Beyond lenders that do business directly with the breakaway regions, it’s not clear yet when or whether the EU will hit the biggest banks.

Washington has prepared a raft of measures including barring U.S. financial institutions from processing transactions for major Russian banks by cutting “correspondent” banking relationships, sources told Reuters last week.

Disabling international payments would hit hard. Those measures, however, may be kept in reserve.

Russia’s Sberbank and VTB would face American sanctions if Moscow proceeds with its invasion of Ukraine, a senior US administration official told reporters.

If such banks did get targeted, US banks could face retaliation, said Charap, who pointed to cyber attacks as a potential weapon that could be used.

Which measure would hit the hardest?

What the region’s banks and Western creditors fear most is the possibility that Russia is banned from a widely used global payment system, SWIFT, which is used by more than 11,000 financial institutions in over 200 countries.

Such a move would hit Russian banks hard but the consequences are complex. Banning SWIFT would make it tough for European creditors to get their money back and Russia has been building up an alternative payment system.

Data from the Bank of International Settlements (BIS) shows that European lenders hold the lion’s share of the nearly $30 billion (€26.5 billion) in foreign banks’ exposure to Russia.

Which foreign banks are most likely to feel the hit?

Europe’s banks – particularly those in Austria, Italy, and France – are the world’s most exposed to Russia, and have been on high alert should governments impose new sanctions.

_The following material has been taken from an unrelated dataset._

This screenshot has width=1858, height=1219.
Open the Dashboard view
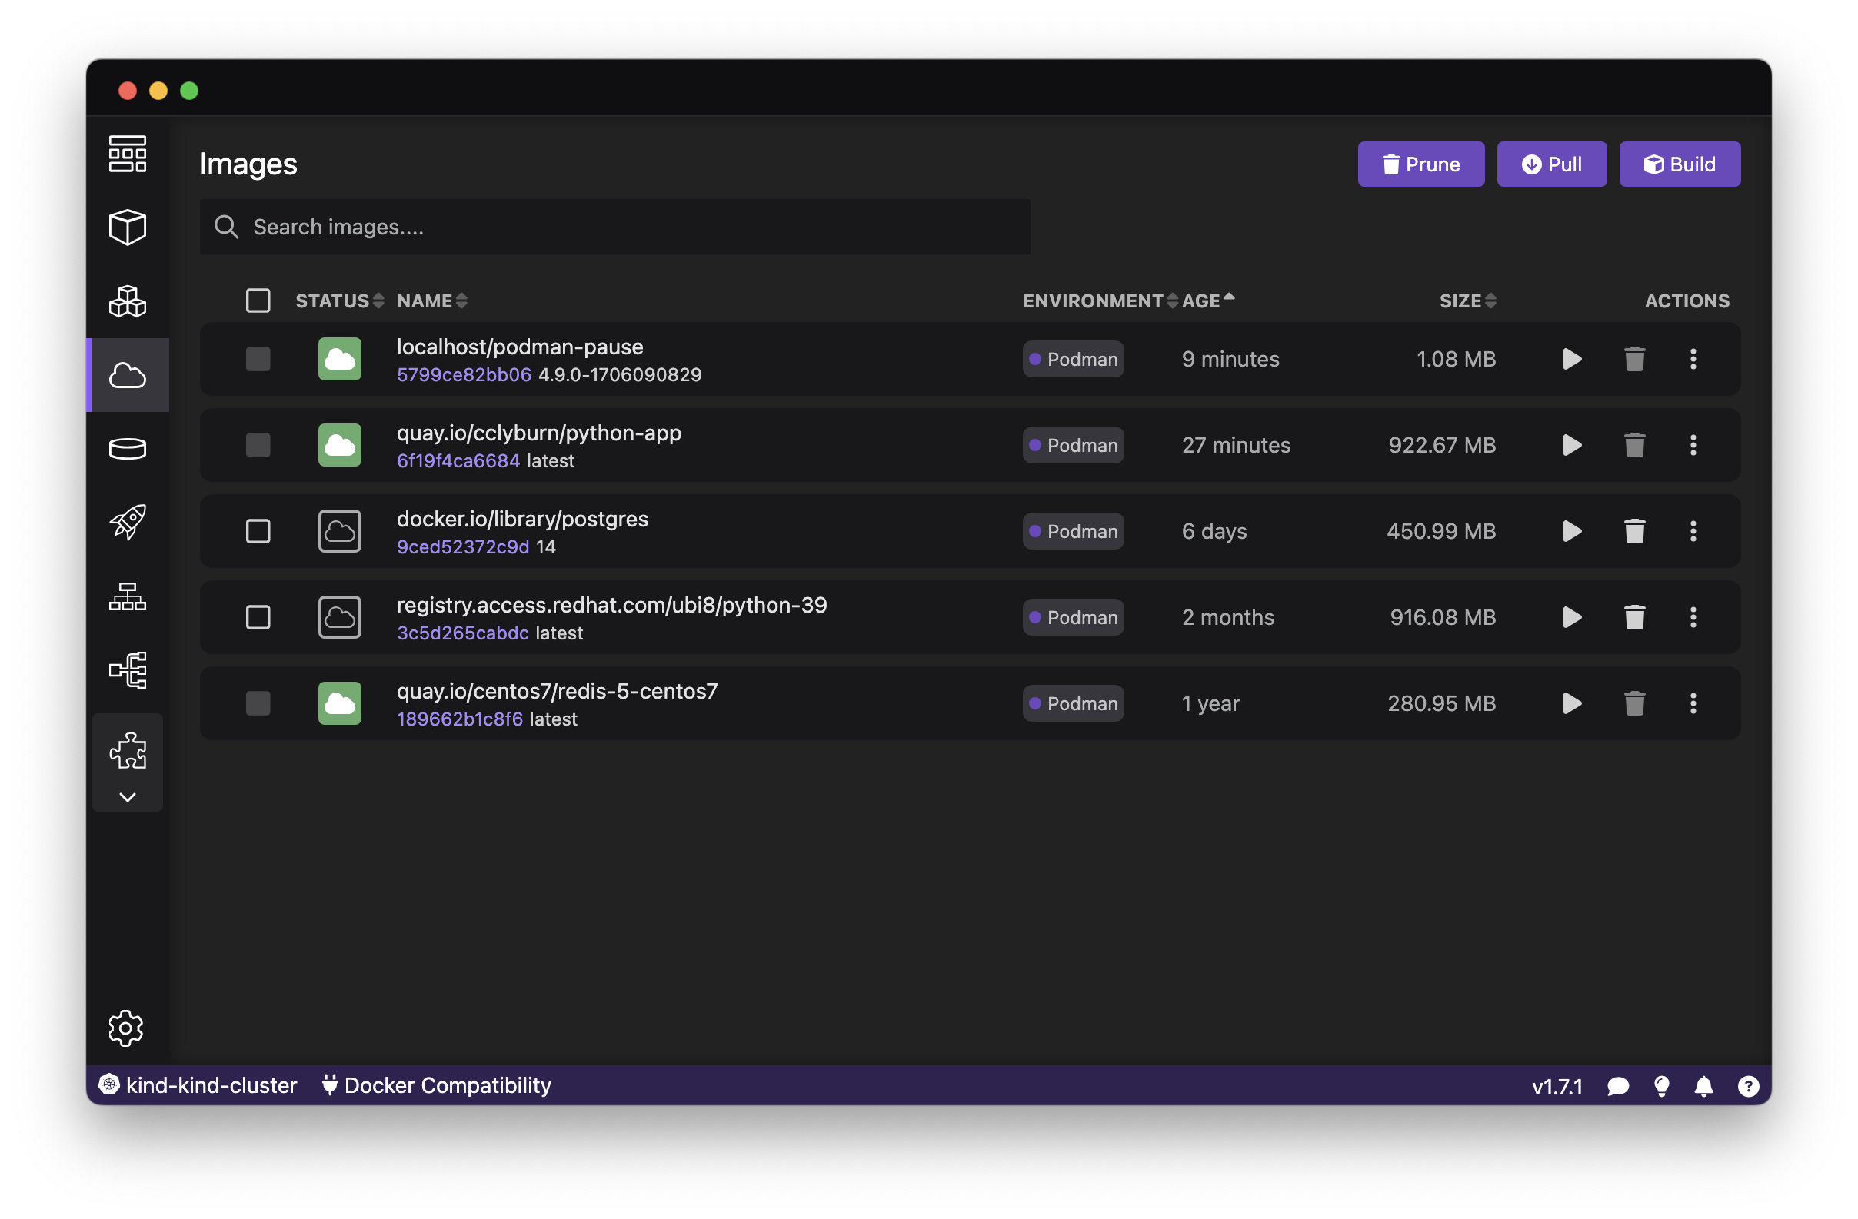pyautogui.click(x=127, y=154)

Italian and French banks each had outstanding claims of some $25 billion (€22 billion) on Russia in the third quarter of 2021, according to BIS figures. Austrian banks had $17.5 billion (€15.5 billion). That compares with $14.7 billion (€13 billion) for the US.

Among the most exposed lenders is Austria’s RBI, which has big operations in Russia and Ukraine. It has said “crisis plans” would come into effect if things deteriorate. Its shares closed down 7.5 per cent on Tuesday.

Many foreign banks have, however, significantly reduced their exposure to Russia since 2014, making some bankers less concerned about the threat of sanctions.